In theory, vegetarian diets can be healthier because it requires the individual to eat more plant foods which are full of nutrients.
The downside for vegetarians is that they are still open to eating cheese and other fattening animal byproducts, which in excess, is unhealthy. Of course, that can be said for any omnivore as well, but people tend to automatically label vegetarians and vegans as healthier which isn’t always the case.
Although vegans stay away from animal products altogether, there are still plenty of unhealthy food that they can reach for. Surprisingly, some of the more popular junk foods are actually vegan such as Doritos, unfrosted Pop Tarts and even Oreos. Therefore, these unhealthy snack foods are free reign for those on a plant-based diet.

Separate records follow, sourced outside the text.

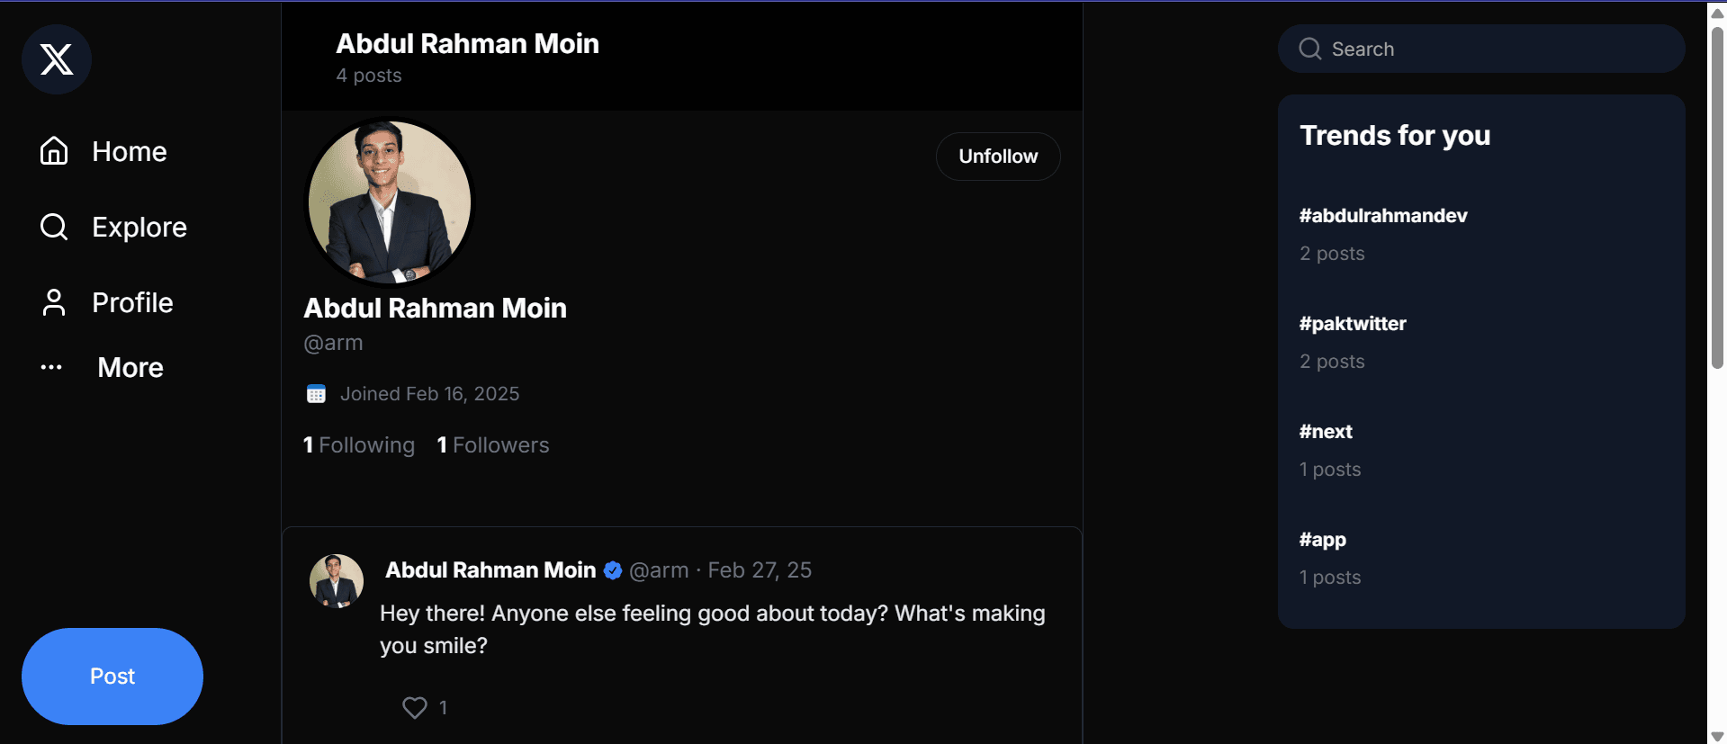Expand the More navigation menu
This screenshot has width=1727, height=744.
[130, 367]
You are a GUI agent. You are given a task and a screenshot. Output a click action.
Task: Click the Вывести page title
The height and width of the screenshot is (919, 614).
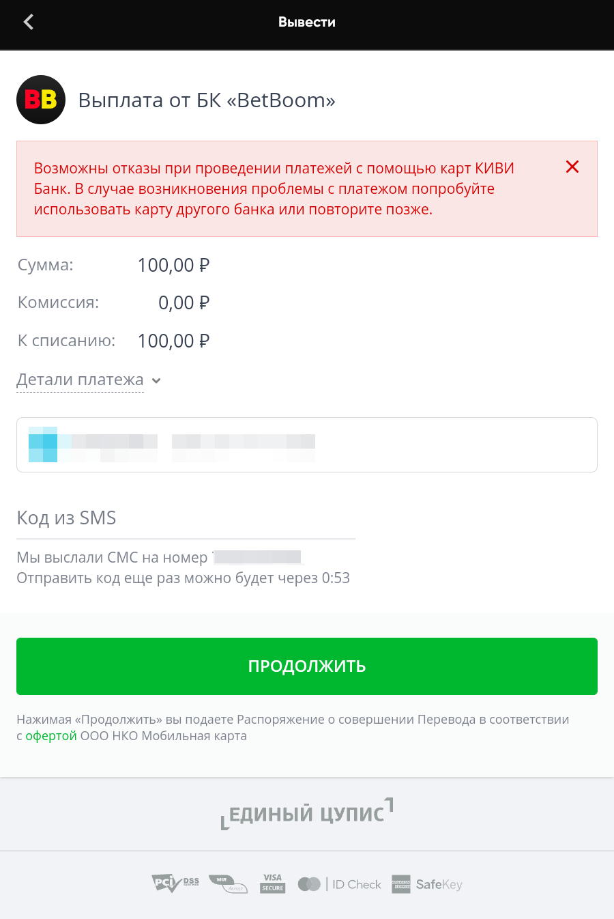pyautogui.click(x=307, y=23)
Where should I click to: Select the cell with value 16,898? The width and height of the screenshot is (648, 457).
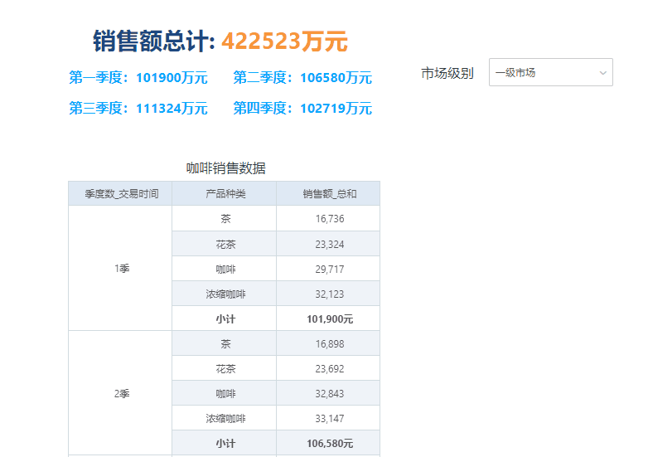329,343
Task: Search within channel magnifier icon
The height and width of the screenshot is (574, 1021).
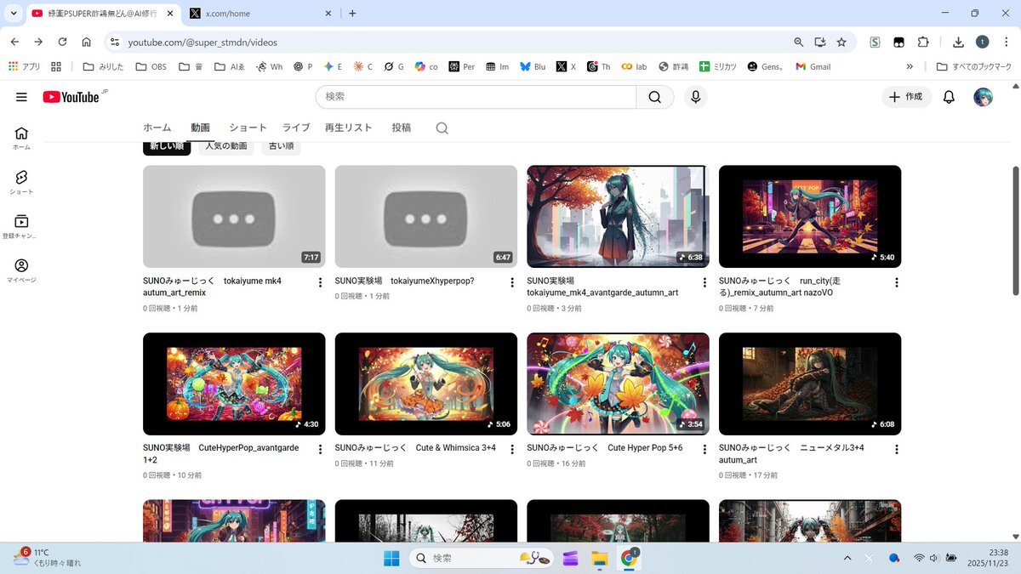Action: tap(442, 128)
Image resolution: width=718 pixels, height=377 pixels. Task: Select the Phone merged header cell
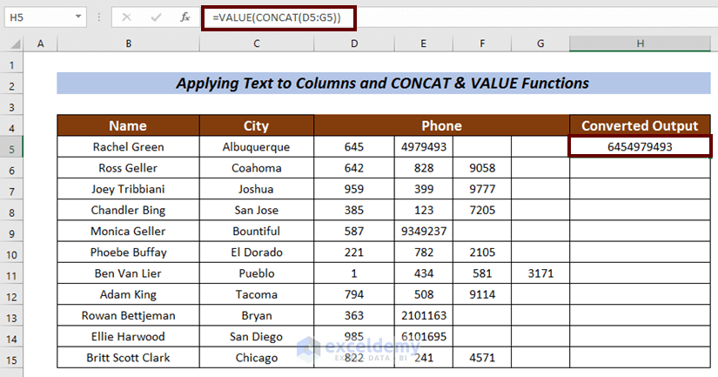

Although many abiding by that lifestyle really do choose to stick to whole foods such as fruit, vegetables, and healthy grains, many think that as long as they stick to something that’s labeled as “vegan” they’re being healthy.
Sometimes those veggie burgers or Impossible burgers aren’t as nutritious as you think. They can still be full of grease or oil which can easily be high in calories and lack the nutritional value you may be seeking.
Hey I get it, though. Sometimes I actually prefer a veggie burger just to increase my vegetable intake for the day or I’m simply not craving meat. But I understand it doesn’t automatically make it a more nutritive choice.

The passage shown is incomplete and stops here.